== Segment start ==

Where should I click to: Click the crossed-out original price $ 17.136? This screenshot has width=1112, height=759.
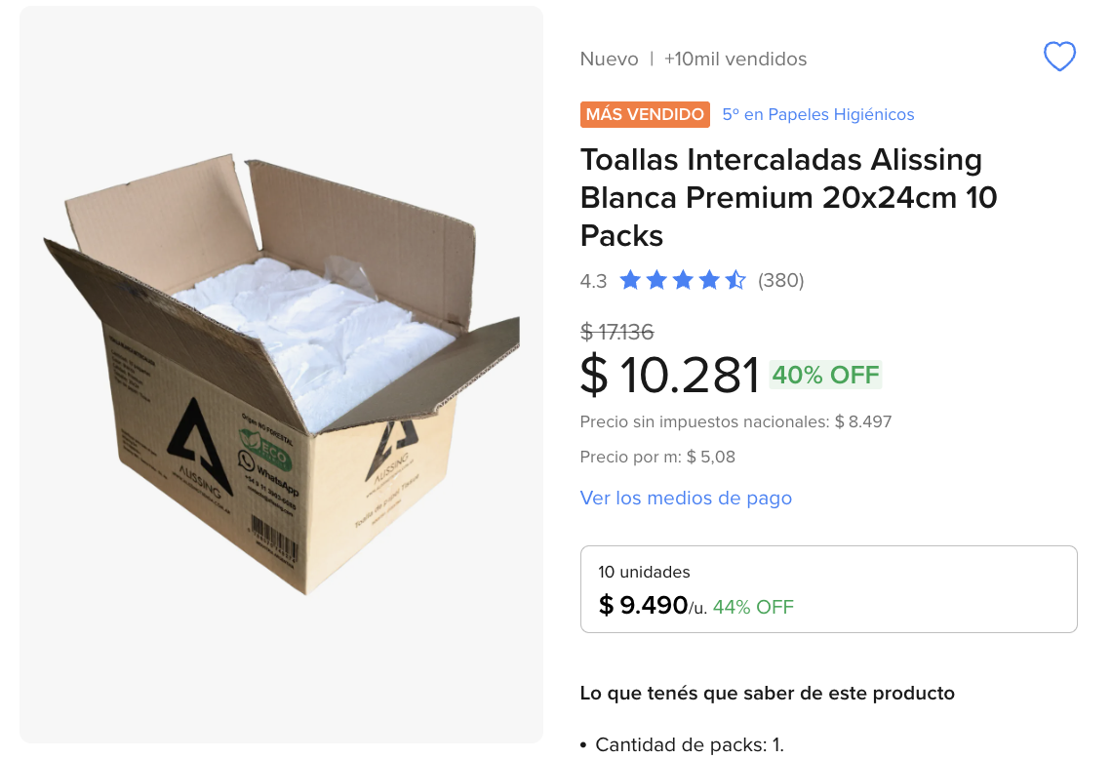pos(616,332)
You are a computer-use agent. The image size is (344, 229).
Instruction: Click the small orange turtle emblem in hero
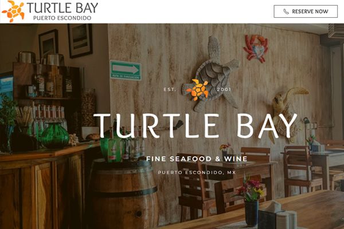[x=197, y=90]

== Segment end ==

PROBLEM>
Where an entry contains an image, drop the image and copy everything else word for word.

TASK ANSWER>
Where should I click to: Click the crossed-out original price $ 17.136? This screenshot has width=1112, height=759.
pos(616,332)
You are a computer-use agent. The image size is (344, 229).
Instruction: Click the small orange turtle emblem in hero
[x=197, y=90]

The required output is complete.